## TRY IT
In the records below, find each line with "screenshot" and copy it.

## GIVEN DATA
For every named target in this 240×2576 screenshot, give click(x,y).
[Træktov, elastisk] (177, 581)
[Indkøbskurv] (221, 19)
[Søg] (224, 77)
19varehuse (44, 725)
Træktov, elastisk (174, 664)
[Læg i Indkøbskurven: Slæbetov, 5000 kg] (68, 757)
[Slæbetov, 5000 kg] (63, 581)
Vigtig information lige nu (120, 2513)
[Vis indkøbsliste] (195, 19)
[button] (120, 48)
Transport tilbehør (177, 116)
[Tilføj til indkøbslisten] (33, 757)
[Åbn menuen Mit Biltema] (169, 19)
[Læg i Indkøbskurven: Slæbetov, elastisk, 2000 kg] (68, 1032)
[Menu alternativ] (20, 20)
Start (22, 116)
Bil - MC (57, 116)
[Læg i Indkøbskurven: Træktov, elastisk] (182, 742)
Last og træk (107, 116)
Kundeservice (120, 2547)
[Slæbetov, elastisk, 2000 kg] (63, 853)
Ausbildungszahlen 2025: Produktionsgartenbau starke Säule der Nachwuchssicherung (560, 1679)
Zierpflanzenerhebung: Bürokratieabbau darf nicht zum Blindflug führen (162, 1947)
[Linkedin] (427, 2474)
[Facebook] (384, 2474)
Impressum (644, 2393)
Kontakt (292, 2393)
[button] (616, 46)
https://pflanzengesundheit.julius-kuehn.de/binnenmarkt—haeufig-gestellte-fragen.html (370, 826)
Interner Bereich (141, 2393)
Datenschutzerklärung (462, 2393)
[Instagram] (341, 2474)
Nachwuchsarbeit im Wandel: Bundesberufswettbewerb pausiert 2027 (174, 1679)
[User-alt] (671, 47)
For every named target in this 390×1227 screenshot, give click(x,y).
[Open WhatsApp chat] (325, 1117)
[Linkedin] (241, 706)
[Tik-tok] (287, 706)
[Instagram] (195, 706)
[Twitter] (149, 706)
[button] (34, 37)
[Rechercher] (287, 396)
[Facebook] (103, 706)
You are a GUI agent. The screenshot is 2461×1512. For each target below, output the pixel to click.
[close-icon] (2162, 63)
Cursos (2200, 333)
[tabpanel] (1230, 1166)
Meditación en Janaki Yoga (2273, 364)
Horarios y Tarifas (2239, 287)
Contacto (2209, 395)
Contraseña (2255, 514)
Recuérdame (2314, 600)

## ANSWER TO THE PROBLEM
For every named target in this 240×2576 screenshot, give click(x,y).
For every named target in this 390×1227 screenshot, give click(x,y).
You are a GUI agent. The screenshot is 2461×1512. For each target below, output the pixel to click.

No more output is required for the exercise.